DE102005026062A1 - Virtual rotary mass for use in railroad network, has self-commutated pulse width modulated inverter, which is operated by electronic circuit or software, where inverter supplies power from power station to three-phase power system - Google Patents

Abstract

The rotary mass has a self-commutated pulse width modulated inverter, which is operated by an electronic circuit or software. The inverter supplies power from a power station (3) to a three-phase power system (6). Rotary generators are not provided in the three-phase power system. Units are provided for the secondary regulation and automatic regulation of the inverter. Independent claims are also included for the following: (1) an electronic circuit or software (2) a device for delimiting the inverter power (3) a back-up function for a main function.

Description

The The invention relates to automatic power frequency control and automatic generation control with self-guided, pulse width modulated inverters and their network integration with a dynamic behavior equivalent to a synchronous generator to be rotated while maintaining the network structure and parameters common in the network the primary and secondary regulation and automatic generation control. The invention relates on all over a direct current source feeding generator, so also includes regenerative plants.

Self-guided, pulse width modulated Inverters are used for frequency converters, high-voltage DC transmission and infeed used renewable energy. The network can be public Three-phase network, the 110 kV rail network, an industrial network or a stand-alone grid act. The power may be a few kW (e.g., fuel cell heater) or also many hundreds or thousands of MW (e.g., frequency converter, wind farm or hydropower).

at In the past, self-commutated, pulse-width modulated inverters are being fed into existing grids in so-called slave circuit synchronized with the network and the inverter power over the phase angle of rotation between internal voltage of the inverter (Source voltage) and mains voltage set.
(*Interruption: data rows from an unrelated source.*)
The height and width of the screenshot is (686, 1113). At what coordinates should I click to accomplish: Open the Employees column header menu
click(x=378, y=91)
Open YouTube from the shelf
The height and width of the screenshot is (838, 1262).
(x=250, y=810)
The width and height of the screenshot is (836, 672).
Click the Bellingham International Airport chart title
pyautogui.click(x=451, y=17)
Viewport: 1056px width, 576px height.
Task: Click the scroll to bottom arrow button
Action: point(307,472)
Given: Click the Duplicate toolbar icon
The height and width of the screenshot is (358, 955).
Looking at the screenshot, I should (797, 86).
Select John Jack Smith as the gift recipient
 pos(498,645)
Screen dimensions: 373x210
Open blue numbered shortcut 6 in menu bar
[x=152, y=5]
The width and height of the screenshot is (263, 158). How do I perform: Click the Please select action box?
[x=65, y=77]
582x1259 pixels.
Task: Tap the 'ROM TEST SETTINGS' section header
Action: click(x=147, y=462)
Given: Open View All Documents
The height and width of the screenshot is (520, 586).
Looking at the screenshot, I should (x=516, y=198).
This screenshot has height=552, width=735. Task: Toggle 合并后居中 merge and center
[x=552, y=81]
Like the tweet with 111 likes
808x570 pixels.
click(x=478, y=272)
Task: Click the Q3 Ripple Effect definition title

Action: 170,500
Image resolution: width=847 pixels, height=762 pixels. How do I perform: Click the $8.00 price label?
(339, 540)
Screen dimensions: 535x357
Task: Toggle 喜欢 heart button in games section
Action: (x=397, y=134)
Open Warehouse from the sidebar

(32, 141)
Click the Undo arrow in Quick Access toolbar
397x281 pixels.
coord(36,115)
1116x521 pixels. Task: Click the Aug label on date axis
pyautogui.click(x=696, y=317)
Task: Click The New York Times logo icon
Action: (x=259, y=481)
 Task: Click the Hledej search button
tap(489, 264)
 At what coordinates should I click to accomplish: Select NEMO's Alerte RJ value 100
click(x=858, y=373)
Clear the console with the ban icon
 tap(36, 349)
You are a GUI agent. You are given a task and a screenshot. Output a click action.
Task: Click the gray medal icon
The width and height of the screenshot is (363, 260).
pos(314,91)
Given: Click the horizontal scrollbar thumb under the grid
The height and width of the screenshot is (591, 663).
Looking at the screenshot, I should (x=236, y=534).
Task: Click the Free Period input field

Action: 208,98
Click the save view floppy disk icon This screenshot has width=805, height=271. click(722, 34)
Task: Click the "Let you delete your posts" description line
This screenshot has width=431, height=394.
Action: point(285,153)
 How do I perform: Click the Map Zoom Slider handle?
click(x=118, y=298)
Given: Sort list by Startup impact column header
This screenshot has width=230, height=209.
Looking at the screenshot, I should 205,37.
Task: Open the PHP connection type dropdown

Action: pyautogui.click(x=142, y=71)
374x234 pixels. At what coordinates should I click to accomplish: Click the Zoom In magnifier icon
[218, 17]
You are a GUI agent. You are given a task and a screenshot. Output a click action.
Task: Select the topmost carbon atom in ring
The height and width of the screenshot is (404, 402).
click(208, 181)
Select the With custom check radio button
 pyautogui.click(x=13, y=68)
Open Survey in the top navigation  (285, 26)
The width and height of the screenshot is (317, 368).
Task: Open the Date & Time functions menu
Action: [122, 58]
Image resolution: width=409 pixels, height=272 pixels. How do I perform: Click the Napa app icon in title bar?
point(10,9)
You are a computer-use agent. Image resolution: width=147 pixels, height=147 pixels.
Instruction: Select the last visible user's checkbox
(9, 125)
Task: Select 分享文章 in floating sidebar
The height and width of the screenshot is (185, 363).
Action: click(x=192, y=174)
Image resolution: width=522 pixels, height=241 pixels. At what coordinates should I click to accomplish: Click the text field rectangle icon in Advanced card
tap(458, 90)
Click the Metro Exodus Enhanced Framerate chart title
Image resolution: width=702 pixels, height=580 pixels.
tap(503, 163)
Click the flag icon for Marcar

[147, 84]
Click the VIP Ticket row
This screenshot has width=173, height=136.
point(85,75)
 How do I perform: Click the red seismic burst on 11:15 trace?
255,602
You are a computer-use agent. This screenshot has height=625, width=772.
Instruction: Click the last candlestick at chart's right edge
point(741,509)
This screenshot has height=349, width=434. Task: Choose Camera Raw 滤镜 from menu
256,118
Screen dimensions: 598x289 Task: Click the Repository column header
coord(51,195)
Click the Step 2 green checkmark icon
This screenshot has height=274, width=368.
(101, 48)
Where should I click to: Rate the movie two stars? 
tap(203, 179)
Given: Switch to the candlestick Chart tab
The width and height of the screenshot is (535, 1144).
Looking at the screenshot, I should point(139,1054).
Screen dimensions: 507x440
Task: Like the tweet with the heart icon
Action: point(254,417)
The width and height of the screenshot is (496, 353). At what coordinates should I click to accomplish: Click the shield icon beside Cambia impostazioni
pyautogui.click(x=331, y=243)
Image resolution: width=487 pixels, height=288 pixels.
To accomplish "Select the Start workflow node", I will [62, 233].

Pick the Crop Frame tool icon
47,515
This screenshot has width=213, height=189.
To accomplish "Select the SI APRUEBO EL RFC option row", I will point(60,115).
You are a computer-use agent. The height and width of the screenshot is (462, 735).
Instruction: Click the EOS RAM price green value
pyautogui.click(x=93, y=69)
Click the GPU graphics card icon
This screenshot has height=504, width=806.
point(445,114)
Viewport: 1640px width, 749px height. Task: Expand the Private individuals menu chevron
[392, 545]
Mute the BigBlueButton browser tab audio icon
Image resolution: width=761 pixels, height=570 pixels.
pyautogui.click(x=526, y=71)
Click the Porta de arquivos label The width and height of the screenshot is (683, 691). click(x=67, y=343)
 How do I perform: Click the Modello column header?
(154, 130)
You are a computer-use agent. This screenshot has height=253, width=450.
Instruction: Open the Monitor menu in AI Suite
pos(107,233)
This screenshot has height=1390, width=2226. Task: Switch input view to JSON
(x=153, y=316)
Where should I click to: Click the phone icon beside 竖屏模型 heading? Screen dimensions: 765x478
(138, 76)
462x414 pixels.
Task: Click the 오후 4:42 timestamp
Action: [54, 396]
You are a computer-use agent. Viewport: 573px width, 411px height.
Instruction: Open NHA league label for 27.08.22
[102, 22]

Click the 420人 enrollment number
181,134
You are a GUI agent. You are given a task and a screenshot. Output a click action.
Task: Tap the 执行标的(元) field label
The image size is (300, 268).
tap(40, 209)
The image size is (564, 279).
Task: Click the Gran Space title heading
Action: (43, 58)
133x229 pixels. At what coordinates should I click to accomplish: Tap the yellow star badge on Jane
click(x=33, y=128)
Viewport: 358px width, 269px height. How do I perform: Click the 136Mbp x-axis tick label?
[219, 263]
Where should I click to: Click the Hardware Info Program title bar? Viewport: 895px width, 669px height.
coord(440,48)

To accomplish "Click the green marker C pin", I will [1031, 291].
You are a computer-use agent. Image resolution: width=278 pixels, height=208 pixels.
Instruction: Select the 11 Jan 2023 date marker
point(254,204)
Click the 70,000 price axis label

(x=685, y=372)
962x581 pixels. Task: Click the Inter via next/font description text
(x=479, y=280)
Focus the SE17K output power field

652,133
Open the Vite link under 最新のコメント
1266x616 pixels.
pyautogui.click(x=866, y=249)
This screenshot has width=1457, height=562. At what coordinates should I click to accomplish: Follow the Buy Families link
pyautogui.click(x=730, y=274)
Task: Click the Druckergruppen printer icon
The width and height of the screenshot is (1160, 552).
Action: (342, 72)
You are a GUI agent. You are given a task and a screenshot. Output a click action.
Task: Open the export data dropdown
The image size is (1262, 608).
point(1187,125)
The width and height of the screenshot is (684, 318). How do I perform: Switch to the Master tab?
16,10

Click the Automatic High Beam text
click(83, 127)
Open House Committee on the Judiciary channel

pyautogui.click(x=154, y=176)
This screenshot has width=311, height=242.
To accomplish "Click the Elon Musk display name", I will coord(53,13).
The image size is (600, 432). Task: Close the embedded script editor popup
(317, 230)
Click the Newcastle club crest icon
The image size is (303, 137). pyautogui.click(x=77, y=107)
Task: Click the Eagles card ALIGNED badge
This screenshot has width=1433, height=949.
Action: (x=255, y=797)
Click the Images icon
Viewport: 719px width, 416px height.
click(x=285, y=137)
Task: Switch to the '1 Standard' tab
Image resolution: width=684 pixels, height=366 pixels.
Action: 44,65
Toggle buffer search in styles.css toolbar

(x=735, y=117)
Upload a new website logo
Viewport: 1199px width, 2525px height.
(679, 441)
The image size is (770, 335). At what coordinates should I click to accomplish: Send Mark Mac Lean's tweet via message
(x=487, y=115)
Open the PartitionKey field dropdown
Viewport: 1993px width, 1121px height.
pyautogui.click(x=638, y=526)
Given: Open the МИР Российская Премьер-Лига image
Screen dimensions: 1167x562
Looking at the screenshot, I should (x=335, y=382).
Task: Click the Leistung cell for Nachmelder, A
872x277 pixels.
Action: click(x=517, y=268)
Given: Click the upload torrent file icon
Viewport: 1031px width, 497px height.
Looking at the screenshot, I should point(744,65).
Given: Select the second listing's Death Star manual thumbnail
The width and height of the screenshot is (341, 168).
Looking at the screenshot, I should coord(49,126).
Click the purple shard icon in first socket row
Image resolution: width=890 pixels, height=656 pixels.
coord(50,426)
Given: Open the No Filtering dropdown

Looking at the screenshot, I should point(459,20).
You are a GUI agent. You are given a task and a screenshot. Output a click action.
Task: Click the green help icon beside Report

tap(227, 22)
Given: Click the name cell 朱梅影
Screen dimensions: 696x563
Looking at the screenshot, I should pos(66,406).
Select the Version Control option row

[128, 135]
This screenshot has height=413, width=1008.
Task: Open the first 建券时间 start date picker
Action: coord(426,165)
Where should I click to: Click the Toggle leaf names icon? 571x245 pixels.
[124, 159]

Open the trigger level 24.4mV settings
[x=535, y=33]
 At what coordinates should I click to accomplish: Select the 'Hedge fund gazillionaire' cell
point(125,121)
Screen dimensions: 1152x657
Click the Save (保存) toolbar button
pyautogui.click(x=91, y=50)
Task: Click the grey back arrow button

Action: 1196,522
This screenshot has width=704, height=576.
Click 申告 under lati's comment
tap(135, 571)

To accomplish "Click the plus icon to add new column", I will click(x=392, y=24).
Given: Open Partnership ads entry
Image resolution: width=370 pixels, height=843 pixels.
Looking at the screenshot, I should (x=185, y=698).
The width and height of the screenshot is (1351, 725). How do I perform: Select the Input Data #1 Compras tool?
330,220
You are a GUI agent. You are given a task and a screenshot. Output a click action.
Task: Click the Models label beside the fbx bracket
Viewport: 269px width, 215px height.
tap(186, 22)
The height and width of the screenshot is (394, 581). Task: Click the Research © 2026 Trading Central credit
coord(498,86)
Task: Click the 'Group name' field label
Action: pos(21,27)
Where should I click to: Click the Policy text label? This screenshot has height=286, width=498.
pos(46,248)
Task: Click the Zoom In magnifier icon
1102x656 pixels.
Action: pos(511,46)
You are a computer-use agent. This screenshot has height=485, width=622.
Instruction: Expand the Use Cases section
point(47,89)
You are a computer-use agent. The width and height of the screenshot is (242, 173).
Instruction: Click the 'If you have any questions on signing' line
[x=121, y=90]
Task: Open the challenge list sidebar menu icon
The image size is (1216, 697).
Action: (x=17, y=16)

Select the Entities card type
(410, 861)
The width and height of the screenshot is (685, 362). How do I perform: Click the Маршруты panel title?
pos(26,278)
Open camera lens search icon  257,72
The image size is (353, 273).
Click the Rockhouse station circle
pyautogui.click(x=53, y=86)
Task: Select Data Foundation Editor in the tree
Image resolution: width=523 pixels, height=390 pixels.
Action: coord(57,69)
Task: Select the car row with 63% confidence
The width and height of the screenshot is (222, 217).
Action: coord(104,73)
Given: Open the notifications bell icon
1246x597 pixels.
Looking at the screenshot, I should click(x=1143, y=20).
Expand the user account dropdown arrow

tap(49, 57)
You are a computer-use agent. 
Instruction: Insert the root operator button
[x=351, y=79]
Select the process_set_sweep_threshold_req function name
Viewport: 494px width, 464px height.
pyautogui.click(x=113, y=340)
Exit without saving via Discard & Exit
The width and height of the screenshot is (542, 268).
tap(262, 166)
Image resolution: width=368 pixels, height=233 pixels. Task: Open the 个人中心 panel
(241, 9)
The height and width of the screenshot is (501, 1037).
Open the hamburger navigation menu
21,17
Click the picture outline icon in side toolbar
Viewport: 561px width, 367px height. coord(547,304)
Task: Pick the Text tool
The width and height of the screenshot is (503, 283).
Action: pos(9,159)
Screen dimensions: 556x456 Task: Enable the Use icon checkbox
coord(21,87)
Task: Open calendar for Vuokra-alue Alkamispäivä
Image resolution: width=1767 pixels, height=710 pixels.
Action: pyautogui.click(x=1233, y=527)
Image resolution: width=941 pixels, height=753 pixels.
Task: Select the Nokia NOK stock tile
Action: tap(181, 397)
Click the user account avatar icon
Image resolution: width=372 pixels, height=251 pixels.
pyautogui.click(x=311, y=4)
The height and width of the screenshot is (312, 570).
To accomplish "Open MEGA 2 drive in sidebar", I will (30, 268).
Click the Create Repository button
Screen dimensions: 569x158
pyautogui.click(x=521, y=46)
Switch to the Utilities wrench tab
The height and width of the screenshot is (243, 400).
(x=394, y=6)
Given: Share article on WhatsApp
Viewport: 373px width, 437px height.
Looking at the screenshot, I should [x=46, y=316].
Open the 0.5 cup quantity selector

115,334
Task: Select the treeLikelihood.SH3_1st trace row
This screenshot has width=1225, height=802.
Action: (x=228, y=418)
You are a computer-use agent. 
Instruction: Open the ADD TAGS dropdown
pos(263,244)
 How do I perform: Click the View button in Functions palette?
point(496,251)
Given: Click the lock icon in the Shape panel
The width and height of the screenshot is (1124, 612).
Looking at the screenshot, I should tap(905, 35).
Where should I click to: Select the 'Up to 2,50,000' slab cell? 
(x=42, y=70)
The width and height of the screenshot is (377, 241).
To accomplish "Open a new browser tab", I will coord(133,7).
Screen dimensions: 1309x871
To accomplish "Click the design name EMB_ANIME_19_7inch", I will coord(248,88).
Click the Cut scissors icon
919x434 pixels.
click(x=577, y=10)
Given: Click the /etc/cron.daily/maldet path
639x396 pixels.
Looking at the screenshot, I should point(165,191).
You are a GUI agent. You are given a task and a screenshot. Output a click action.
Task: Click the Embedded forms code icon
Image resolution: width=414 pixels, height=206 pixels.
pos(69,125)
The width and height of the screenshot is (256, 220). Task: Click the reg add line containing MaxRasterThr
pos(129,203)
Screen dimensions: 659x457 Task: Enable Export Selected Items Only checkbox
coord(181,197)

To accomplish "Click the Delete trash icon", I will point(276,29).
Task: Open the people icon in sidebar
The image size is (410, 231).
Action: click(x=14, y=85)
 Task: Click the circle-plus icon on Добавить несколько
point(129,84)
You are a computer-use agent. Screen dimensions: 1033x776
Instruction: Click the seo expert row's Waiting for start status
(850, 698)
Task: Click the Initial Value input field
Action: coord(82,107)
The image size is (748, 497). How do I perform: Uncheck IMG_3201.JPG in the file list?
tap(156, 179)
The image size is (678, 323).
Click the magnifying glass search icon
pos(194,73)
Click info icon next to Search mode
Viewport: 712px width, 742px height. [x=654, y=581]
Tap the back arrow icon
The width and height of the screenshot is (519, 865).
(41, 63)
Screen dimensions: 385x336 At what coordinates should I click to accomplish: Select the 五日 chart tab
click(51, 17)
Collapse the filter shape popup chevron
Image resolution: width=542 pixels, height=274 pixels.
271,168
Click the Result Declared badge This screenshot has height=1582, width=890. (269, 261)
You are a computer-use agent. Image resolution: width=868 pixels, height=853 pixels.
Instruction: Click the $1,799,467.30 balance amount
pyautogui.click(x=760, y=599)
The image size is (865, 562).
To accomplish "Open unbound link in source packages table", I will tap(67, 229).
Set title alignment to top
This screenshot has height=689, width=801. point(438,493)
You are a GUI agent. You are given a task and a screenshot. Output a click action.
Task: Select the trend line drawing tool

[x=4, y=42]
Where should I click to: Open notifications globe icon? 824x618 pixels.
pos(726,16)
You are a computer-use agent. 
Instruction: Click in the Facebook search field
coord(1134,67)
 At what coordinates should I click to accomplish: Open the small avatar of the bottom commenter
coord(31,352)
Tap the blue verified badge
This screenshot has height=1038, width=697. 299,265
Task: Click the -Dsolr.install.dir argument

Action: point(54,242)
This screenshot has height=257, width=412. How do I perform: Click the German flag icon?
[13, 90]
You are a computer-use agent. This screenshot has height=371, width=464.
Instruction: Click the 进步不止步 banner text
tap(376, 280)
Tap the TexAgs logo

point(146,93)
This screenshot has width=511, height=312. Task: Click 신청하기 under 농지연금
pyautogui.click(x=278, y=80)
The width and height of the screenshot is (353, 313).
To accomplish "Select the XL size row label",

Should the inverter be at the primary regulation (proportional frequency control) of the network, so is about the Mains frequency deviation and a proportional controller fed by it the inverter is controlled accordingly.

frequency converter Deutsche Bundesbahn use this concept. High voltage direct current transmissions until (present) approx. 300 MW of power can if necessary use this concept. Such systems are available from Siemens HVDC Plus and ABB HVDC Light. And also about inverters linked to a network "Renewables Producers "work in a slave circuit.

At the Slave concept must be the mains voltage through other resources be specified. These resources are the synchronous generators in the three-phase network.

With Increasing expansion of static feed via inverter is the Proportion of synchronous generators in the three-phase network drop, and the Inverters need Tasks of the synchronous generators take over, i. in particular, You need to participate as a master in grid voltage generation. That does not mean only that they have to deliver reactive power, or have to record - that can also Inverters in slave circuit - but also that they themselves must actively participate in frequency maintenance. In the limit of island operation are no synchronous generators with rotating masses available anymore, so that when load changes also no frequency change - the prerequisite to the functioning of the primary control - occur would.

Want the development of renewable energy networks and their supply via inverters network compatible shape, so must the inverters are equivalent to synchronous generators dynamic behavior have (compatibility between synchronous generators and inverters). Only then can previous ones Maintain control structure and control parameters network-wide.

in the VDN *) - Guideline "EEG production plants on the high and very high voltage network "is written:" Because the increase of generating facilities based on the law for precedence Renewable energies from 21.07.2004 connected to the network with priority and are used, are partly different requirements than before on the behavior of these systems in normal operation and in the event of network failure to continue to provide a stable and supply-oriented To ensure system operation. EEG generation plants with direct connection to the high and extra high voltage grid have to will therefore be actively involved in voltage and frequency maintenance in the future participate. "/ 1 /

following Quotation (section 4.62 from / 2 /) shows the importance of active participation of regenerative systems at the grid maintenance: "The value of wind energy can be significantly increased if it is able to contribute to the network attitude ".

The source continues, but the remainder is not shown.